◆ RECORDS
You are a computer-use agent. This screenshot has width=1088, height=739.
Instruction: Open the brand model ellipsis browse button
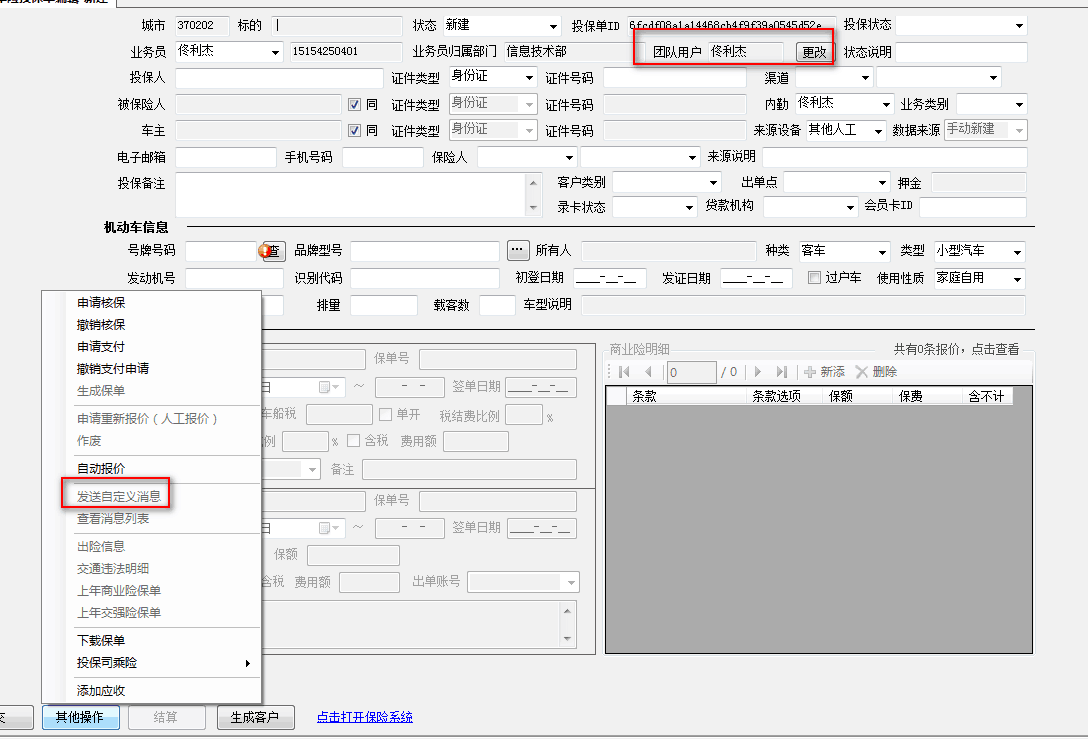pos(517,250)
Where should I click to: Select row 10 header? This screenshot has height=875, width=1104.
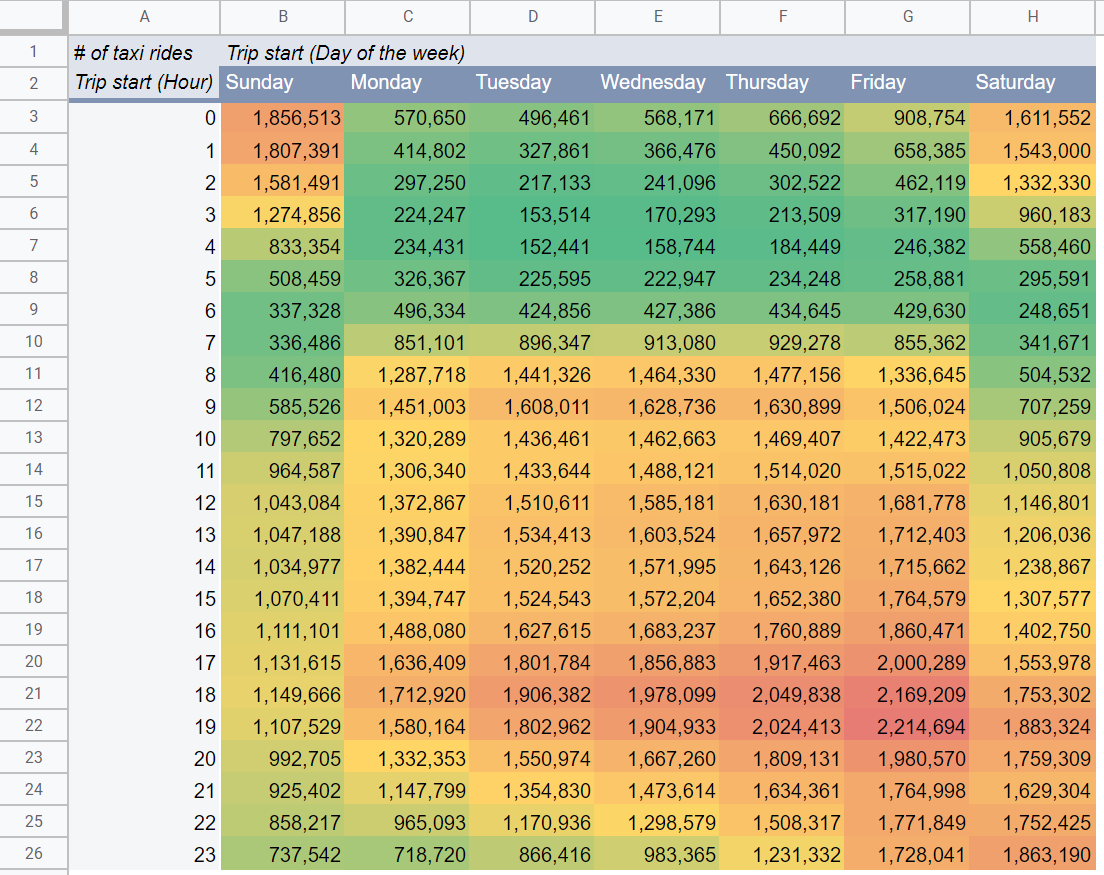33,342
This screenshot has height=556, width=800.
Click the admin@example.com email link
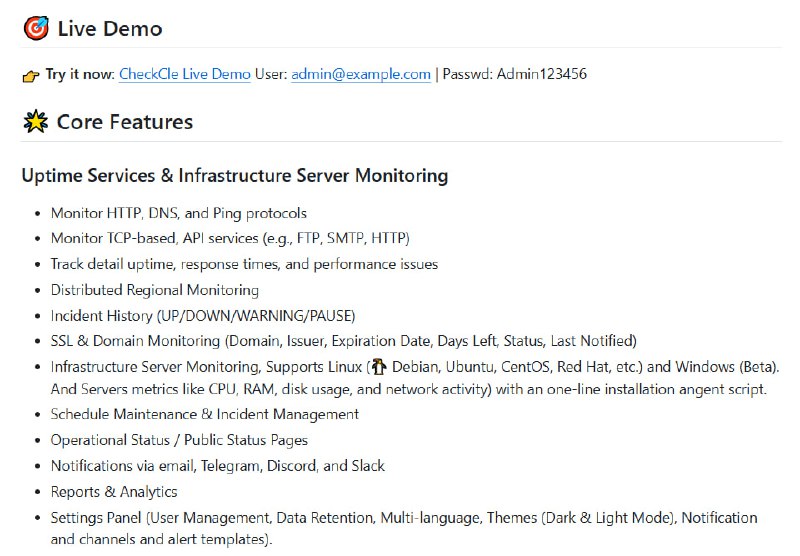(x=361, y=74)
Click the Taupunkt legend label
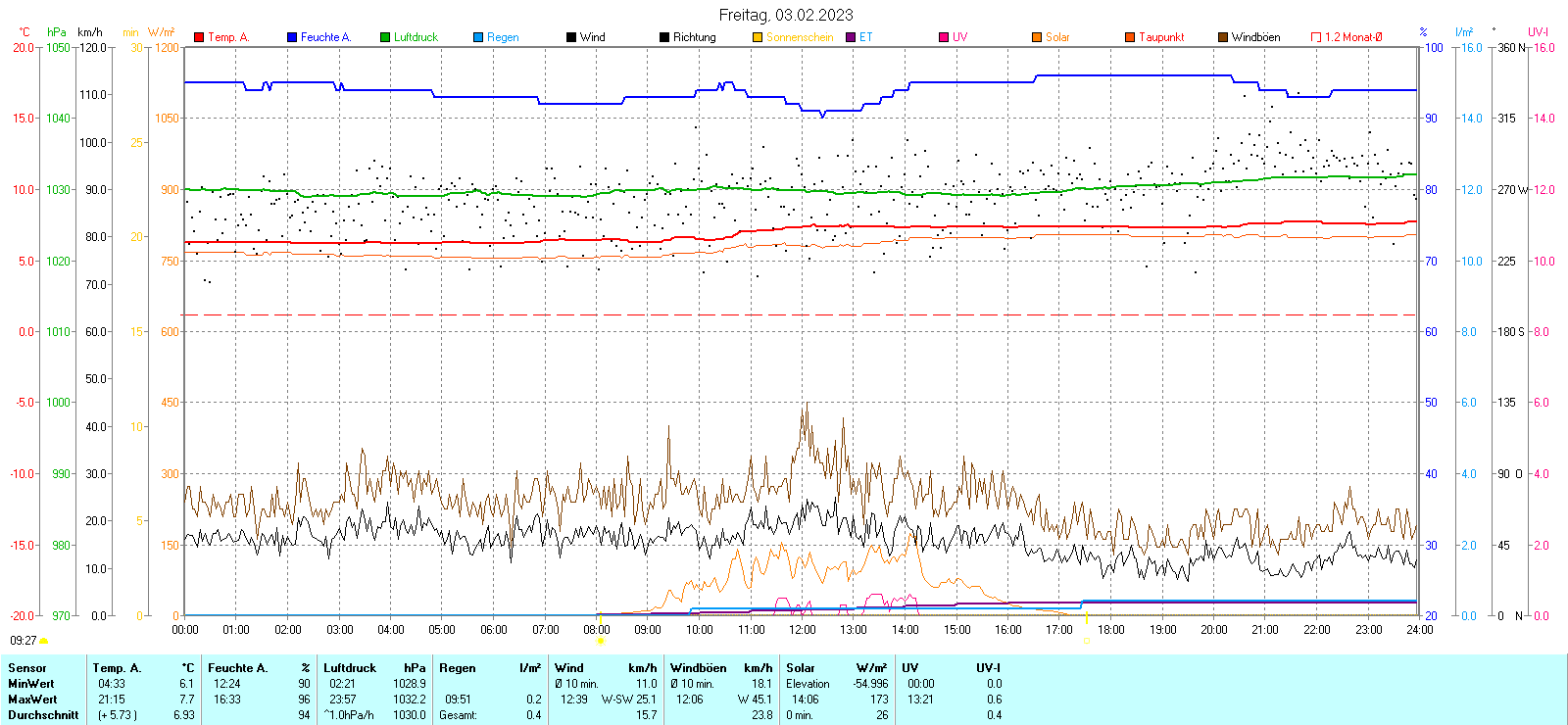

◆ WHAT TO PRODUCE
Repeat each entry above exactly, passing over any images.

◆ FINISHED TASK
You are a computer-use agent. This screenshot has width=1088, height=739.
Instruction: Open the brand model ellipsis browse button
pos(517,250)
Where should I click to: Select row 10 header? This screenshot has height=875, width=1104.
33,342
This screenshot has height=556, width=800.
Click the admin@example.com email link
(x=361, y=74)
Click the Taupunkt legend label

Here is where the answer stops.